Ominously the phone started ringing.

"Don't answer! It's probably the operator and the police. You answer – they'll come arrest us!"

That sounded scary! The next few hours were fear-filled for me. We didn't answer, but the phone kept ringing for two hours. Then my brother says to me: "Look, maybe someone's trying to get through but can't, the line being busy on account of the operator calling. So I'm going to the neighbors' to call from there, and then we'll know if anyone who's calling can get through. When it rings at eight exactly – answer. Synchronize watches. I'm going."

I didn't have a watch, but I didn't know what "synchronize" meant anyway. The phone was ringing every two minutes or so. When it rang at eight according to the big clock on the wall – I answered.

"Who is this?" a female voice asked. Jeepers!! It sure wasn't my brother!

"Ah… it's David"

"Are your mom and dad home?"

"Ah… n-no, it's just me".

She asked a few more questions. I thought: "Jeepers! Don't I get a lawyer?!" I asked her in a voice one octave higher than usual: "Are we in trouble?"

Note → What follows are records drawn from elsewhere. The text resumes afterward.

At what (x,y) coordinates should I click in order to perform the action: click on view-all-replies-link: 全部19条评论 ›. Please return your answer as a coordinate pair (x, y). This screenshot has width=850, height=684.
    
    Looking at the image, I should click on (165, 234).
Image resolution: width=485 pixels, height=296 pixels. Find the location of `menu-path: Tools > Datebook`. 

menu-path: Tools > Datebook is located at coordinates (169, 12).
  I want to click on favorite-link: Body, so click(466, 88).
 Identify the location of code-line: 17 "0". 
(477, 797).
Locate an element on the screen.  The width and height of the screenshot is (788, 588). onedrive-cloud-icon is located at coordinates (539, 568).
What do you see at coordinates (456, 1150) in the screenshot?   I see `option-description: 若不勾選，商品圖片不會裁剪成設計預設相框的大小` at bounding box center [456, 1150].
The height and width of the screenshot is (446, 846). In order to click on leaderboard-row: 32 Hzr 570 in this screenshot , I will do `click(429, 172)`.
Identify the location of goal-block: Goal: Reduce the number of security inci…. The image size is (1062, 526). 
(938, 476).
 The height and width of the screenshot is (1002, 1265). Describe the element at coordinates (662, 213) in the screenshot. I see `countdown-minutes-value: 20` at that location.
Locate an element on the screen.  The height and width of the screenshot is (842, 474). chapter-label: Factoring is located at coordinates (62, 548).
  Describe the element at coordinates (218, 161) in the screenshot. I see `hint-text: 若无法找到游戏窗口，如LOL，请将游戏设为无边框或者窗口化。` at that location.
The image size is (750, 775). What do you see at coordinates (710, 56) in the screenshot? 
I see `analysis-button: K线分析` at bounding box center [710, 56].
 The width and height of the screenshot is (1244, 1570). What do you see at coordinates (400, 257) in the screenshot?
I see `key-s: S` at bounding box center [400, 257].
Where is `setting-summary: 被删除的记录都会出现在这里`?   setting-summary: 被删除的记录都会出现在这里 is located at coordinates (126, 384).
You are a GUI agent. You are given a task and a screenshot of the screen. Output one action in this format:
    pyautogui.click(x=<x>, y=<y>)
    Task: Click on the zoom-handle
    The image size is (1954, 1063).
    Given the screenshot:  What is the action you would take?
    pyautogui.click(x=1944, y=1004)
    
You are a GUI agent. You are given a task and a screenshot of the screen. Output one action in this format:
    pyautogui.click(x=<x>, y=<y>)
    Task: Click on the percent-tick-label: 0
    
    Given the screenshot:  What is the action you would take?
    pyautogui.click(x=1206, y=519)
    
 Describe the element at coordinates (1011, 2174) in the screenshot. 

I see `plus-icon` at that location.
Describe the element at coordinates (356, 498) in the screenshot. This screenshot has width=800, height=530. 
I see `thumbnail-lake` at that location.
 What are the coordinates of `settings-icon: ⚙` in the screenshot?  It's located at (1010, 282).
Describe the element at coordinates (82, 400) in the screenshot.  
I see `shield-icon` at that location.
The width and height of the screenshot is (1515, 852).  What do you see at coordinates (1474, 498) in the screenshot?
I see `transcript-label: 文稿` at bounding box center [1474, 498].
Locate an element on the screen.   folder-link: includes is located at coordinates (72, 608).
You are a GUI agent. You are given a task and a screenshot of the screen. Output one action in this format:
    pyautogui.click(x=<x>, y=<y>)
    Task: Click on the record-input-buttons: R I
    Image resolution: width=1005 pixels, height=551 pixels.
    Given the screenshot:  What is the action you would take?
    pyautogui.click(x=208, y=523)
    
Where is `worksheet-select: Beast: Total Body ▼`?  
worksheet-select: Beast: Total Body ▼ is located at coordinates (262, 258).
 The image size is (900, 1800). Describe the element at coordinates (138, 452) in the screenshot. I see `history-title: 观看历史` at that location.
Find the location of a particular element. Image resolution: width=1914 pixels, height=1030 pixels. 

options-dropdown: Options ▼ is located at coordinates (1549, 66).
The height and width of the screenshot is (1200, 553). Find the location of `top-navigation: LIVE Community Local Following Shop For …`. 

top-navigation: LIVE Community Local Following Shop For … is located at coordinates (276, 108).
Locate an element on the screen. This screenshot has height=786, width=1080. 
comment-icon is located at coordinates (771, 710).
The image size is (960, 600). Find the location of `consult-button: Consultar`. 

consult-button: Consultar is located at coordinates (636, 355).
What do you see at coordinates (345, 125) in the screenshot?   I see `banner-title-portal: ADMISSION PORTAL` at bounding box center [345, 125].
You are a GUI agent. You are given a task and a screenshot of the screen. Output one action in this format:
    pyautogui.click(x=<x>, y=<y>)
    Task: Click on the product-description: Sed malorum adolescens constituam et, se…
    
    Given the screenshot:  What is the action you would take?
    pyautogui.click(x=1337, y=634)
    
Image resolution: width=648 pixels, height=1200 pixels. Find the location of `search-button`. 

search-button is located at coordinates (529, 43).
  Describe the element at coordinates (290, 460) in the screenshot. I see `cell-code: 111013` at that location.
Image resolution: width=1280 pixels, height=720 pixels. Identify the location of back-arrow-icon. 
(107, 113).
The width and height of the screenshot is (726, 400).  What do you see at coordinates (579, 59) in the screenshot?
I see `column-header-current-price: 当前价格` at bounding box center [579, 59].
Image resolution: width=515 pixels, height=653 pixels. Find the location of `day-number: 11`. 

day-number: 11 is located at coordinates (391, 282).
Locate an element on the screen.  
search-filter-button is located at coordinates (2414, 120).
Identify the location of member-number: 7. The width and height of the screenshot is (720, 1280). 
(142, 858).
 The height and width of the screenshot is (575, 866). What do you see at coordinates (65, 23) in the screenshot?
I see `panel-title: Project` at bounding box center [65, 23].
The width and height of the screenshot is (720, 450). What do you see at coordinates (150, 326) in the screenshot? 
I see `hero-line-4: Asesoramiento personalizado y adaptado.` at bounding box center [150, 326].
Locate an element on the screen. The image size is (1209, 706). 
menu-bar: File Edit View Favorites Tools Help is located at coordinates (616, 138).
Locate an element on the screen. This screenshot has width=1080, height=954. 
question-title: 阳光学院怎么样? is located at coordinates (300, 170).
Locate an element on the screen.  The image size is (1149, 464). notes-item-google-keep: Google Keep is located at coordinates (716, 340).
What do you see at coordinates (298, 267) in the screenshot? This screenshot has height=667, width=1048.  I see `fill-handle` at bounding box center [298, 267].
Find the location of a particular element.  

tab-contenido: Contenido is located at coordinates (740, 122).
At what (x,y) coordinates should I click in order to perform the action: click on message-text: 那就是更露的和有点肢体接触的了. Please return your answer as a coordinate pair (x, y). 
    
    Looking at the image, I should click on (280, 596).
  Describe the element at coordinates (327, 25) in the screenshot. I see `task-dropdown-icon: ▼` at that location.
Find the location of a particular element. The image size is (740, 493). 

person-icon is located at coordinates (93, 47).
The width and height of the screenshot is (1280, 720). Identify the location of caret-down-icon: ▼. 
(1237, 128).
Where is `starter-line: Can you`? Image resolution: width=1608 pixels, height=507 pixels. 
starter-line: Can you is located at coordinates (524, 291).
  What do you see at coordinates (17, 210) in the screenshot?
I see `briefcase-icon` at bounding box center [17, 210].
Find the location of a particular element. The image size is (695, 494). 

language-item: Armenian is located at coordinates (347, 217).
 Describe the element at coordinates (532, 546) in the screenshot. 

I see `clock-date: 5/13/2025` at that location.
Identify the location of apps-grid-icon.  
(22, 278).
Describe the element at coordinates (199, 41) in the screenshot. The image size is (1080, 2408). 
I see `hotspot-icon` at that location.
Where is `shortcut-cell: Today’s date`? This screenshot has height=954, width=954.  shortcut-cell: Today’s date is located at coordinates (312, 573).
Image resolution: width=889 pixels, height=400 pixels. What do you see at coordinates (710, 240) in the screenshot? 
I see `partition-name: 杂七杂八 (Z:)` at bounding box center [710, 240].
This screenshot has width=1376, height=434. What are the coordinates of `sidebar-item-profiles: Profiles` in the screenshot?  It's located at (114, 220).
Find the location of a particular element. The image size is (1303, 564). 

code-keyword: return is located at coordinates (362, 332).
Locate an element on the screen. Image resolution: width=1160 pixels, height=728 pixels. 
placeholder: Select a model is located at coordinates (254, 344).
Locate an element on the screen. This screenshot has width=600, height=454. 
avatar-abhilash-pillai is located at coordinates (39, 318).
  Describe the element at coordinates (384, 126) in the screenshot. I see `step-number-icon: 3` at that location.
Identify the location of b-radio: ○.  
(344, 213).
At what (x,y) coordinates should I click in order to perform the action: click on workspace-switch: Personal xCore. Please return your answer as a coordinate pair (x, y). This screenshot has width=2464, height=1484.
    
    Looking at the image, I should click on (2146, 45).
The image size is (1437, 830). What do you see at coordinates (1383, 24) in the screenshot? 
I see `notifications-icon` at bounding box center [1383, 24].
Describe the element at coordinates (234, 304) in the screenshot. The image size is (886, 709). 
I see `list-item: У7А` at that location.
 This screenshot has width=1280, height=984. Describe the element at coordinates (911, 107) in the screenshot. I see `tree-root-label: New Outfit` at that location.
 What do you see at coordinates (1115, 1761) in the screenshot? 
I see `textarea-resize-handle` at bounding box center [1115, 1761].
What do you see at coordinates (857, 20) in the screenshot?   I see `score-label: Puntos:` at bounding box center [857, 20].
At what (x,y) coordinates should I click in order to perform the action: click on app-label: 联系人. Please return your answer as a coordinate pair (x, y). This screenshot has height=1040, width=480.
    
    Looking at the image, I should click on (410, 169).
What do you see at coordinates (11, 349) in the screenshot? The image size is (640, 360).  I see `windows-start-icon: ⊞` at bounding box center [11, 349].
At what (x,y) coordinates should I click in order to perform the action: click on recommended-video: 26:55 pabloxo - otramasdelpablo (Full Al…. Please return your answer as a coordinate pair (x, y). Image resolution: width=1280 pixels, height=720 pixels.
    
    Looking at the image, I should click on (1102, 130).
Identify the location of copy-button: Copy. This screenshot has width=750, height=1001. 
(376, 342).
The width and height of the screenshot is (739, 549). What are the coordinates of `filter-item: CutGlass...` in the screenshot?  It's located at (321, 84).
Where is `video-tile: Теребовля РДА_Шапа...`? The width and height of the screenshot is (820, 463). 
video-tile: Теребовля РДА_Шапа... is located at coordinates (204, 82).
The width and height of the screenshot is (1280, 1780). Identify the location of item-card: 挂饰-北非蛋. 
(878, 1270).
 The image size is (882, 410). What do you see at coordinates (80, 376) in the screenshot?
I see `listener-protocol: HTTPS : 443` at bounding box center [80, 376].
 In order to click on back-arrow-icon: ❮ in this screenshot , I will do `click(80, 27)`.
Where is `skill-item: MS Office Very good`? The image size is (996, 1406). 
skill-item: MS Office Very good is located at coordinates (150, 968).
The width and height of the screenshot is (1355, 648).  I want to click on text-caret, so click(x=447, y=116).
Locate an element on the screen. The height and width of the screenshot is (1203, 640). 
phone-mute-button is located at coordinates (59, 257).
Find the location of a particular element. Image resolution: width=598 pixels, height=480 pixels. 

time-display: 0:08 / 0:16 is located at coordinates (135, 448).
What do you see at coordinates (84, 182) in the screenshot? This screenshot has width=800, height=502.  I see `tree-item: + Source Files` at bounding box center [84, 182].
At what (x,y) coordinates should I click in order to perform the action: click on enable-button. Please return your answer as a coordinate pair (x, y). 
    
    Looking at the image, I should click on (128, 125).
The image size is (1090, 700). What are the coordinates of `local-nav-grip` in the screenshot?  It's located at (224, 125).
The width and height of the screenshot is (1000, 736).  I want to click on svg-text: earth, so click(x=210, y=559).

"That depends on what your parents do when you tell them what happened," she said
"Gee willigers!" I thought, "Grownups can be so dumb sometimes! Did she really think I'd tell my parents??"

My brother came home. "I couldn't get through, it was busy" he said.

"I know" I replied, "I answered and it was the operator". I added encouragingly that she hadn't mentioned the police.

"Oh my Gosh! I can't believe you! Of course they didn't say the police were coming, you dumbo. They're gonna come in a pre-dawn raid and haul us off to jail. Mom and dad will have to sell everything to pay for a lawyer." He took me on a tour of the house, saying good-bye to all the better pieces of furniture.

So there I was a first grader living in expectant fear of a knock on the door in the dead of night. A day passed, then a week passed and then a month. Nothing happened. I started to suspect that there was nothing to fear and nothing was going to happen.

I learned a very important lesson: you may mistakenly fear something that will never happen. Caution is a good thing; it motivates you to take creative and positive steps. Fear is negative. It doesn't do you any good.

When I came to live in Israel I heard that "in another ten years the Arabs will be the majority of people between the sea and the Jordan River! Israel will no longer be  a democratic, Jewish state!". The fear-merchants said then – and now – that we must flee the heart of our homeland, Judea and Samaria, to prevent us Jews from becoming a minority in our own state. In the meantime – 40 years have passed and it hasn't happened. Not only that – but the Arab and Jewish birthrates have converged, so it's not going to happen in any foreseeable future – unless we do something foolish.

Terrorism – in addition to a blood lust to kill people – wants to fill people with a paralyzing fear, to force them to make bad, foolish choices because of fear.

We refuse to be infected with fear. We will continue to live in our homeland, including the heartland, and continue to do good and create for the good of the world.

We also refuse to be infected with hate – but that's another story.